> **WHAT YOU NEED TO DO**:
Recast everything from the start of the listing down to the line containing "Action: [142, 174]", that line included, as a Markdown table with columns headed Row and Line, giving each line a row number and leaving out blank lines.

==== RECORDS FOR THE TASK

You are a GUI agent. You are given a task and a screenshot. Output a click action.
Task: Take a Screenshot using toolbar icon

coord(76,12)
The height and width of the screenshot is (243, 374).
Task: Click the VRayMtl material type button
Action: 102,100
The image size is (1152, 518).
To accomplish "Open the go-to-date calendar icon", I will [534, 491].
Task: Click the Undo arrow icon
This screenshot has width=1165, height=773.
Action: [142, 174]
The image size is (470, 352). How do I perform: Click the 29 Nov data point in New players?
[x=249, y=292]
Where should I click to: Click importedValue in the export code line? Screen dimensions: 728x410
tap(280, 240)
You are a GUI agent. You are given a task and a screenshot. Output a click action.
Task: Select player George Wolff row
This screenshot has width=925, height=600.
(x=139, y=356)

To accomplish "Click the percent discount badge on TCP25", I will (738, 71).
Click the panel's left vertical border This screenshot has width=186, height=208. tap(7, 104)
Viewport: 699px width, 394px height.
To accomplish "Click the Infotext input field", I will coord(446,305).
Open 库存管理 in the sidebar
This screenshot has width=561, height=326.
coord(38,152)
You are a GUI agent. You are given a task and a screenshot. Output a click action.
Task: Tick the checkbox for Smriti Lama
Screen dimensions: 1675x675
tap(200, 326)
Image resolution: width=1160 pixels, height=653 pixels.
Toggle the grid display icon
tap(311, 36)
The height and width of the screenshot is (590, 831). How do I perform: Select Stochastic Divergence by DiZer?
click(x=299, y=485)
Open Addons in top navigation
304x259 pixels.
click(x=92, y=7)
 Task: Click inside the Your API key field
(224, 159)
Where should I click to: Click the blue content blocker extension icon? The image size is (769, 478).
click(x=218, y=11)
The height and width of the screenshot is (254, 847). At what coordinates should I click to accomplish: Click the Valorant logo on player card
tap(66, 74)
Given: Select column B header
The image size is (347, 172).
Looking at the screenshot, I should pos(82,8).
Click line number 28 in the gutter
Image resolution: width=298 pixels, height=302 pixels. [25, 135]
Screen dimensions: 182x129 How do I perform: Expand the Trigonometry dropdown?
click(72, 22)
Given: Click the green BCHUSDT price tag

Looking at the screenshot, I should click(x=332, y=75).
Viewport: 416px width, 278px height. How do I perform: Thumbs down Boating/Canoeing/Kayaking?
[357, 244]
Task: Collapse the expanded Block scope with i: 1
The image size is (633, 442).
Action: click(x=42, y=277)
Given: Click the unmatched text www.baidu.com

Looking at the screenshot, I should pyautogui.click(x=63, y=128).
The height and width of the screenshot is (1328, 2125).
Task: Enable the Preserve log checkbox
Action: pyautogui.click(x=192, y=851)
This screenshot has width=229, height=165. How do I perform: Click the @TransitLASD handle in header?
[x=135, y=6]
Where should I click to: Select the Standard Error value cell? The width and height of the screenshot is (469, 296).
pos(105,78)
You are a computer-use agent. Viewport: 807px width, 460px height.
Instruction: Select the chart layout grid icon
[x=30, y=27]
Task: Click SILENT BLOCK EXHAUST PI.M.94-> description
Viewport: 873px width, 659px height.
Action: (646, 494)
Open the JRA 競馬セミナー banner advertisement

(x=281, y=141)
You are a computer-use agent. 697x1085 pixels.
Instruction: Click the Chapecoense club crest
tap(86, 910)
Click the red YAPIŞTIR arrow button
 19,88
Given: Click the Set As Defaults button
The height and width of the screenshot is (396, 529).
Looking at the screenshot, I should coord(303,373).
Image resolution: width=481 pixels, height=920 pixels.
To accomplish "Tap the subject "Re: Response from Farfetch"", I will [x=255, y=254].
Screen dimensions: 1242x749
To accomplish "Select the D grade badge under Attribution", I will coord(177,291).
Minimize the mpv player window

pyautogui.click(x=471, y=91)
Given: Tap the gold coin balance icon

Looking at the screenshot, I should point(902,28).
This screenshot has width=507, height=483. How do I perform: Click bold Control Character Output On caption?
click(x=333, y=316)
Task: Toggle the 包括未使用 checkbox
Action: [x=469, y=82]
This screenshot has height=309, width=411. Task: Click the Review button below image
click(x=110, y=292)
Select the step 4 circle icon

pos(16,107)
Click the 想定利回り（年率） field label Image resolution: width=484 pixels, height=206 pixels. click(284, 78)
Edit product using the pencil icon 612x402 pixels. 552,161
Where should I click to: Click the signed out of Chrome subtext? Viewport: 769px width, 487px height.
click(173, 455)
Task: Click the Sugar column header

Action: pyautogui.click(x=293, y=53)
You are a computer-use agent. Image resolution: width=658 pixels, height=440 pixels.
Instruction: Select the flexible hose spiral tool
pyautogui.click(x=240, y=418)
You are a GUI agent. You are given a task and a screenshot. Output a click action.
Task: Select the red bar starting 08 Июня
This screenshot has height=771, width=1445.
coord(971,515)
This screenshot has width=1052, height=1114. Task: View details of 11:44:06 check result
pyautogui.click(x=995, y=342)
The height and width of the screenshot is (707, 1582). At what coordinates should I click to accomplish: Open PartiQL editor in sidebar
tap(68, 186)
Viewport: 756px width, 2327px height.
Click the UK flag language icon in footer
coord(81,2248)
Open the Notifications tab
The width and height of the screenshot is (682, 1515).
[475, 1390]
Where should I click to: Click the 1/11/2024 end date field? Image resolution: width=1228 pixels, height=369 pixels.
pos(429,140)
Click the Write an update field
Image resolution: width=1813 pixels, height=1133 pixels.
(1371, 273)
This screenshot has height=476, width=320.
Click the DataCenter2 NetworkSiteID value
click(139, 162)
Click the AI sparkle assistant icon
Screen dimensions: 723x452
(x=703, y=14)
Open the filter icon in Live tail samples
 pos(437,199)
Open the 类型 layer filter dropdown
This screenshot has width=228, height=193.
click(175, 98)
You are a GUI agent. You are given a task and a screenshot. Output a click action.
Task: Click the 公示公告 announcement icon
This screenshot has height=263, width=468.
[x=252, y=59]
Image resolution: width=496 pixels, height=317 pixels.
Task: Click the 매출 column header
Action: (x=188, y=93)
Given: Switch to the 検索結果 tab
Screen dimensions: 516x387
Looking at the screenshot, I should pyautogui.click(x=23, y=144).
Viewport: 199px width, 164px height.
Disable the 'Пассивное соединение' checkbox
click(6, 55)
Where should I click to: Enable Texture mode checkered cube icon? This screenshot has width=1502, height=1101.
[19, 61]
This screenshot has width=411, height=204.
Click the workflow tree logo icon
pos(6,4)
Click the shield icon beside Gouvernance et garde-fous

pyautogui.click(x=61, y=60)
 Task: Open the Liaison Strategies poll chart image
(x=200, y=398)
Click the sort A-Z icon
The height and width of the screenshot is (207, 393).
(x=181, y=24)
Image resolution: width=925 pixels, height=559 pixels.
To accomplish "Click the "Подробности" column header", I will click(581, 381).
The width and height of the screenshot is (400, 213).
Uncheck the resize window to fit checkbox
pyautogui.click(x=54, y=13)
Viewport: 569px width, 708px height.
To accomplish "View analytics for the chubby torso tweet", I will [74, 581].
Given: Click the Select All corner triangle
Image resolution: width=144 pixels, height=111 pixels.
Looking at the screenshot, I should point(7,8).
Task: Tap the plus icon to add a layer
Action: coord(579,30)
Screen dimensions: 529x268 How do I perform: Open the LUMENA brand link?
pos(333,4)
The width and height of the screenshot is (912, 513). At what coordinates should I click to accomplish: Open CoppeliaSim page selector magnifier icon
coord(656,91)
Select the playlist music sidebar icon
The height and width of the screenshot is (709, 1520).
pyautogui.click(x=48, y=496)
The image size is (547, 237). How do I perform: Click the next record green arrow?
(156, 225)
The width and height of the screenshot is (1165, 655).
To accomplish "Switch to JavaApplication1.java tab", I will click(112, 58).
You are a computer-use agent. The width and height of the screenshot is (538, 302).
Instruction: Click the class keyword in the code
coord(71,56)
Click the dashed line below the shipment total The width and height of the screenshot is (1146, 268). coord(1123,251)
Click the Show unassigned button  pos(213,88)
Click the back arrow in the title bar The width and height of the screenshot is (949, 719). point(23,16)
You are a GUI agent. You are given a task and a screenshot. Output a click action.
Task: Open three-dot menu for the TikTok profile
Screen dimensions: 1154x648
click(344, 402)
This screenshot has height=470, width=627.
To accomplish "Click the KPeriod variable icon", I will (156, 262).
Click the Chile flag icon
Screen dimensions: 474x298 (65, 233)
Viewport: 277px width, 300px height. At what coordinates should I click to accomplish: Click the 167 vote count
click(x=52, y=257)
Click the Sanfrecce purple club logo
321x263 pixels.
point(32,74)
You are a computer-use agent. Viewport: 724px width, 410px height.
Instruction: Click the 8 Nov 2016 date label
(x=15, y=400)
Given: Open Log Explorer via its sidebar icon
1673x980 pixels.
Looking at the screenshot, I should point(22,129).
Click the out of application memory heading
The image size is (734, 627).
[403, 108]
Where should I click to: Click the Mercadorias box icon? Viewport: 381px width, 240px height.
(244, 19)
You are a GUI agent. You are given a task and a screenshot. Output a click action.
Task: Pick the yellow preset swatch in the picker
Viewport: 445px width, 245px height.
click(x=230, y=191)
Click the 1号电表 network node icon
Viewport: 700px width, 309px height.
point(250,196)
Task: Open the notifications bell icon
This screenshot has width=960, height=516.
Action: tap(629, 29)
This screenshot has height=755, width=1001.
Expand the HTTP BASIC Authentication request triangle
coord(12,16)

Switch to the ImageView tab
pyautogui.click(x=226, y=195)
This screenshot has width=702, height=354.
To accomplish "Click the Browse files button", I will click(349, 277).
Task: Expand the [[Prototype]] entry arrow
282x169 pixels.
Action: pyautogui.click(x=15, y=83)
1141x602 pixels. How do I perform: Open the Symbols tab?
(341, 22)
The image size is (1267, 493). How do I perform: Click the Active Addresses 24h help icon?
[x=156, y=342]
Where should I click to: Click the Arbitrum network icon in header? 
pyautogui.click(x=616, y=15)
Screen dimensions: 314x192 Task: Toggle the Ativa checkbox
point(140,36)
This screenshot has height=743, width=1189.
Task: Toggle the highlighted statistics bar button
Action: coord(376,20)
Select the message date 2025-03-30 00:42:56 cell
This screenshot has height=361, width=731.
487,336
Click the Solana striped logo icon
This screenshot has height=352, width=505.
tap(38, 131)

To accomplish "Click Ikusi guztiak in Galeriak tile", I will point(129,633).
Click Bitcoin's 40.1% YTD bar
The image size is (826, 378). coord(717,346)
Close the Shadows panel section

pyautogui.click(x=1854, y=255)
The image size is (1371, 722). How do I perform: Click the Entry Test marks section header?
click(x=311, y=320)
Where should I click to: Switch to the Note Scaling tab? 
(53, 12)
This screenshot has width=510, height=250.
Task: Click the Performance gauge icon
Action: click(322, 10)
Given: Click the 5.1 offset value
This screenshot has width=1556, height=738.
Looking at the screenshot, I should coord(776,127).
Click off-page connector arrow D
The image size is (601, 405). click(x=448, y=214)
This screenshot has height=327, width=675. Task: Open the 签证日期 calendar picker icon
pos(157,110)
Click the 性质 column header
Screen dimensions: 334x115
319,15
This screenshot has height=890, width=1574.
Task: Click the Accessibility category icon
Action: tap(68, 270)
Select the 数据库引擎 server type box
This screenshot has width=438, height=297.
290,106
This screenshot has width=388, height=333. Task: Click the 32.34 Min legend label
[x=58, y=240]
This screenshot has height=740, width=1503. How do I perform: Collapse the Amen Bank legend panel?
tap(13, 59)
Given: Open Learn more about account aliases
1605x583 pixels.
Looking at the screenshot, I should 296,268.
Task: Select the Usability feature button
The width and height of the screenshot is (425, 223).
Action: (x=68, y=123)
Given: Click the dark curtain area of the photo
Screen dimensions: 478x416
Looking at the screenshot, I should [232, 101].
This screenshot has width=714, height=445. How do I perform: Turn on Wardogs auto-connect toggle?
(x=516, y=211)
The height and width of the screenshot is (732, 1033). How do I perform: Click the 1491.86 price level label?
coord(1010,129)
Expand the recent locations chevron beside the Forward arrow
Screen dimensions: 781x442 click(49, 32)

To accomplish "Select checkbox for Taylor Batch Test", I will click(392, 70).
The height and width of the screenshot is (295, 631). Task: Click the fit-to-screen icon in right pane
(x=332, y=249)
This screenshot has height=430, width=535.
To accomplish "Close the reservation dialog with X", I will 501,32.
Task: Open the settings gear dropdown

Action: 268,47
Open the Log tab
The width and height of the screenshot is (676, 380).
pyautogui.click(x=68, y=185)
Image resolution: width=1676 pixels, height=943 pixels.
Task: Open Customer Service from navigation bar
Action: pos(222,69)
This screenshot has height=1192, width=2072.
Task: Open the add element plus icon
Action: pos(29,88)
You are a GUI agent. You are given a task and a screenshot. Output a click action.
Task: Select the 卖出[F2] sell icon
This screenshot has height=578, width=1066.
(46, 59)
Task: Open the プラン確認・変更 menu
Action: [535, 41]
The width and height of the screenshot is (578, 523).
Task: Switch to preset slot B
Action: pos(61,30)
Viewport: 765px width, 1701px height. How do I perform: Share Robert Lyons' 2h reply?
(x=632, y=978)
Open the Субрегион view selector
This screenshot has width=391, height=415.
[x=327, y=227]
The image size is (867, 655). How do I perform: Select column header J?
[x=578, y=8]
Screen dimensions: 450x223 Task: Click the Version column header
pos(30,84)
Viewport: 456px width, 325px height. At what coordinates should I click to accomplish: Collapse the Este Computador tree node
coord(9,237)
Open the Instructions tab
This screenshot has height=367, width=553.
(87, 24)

========

> **PROBLEM SOLUTION**:
| Row | Line |
|---|---|
| 1 | You are a GUI agent. You are given a task and a screenshot. Output a click action. |
| 2 | Task: Take a Screenshot using toolbar icon |
| 3 | coord(76,12) |
| 4 | The height and width of the screenshot is (243, 374). |
| 5 | Task: Click the VRayMtl material type button |
| 6 | Action: 102,100 |
| 7 | The image size is (1152, 518). |
| 8 | To accomplish "Open the go-to-date calendar icon", I will [534, 491]. |
| 9 | Task: Click the Undo arrow icon |
| 10 | This screenshot has width=1165, height=773. |
| 11 | Action: [142, 174] |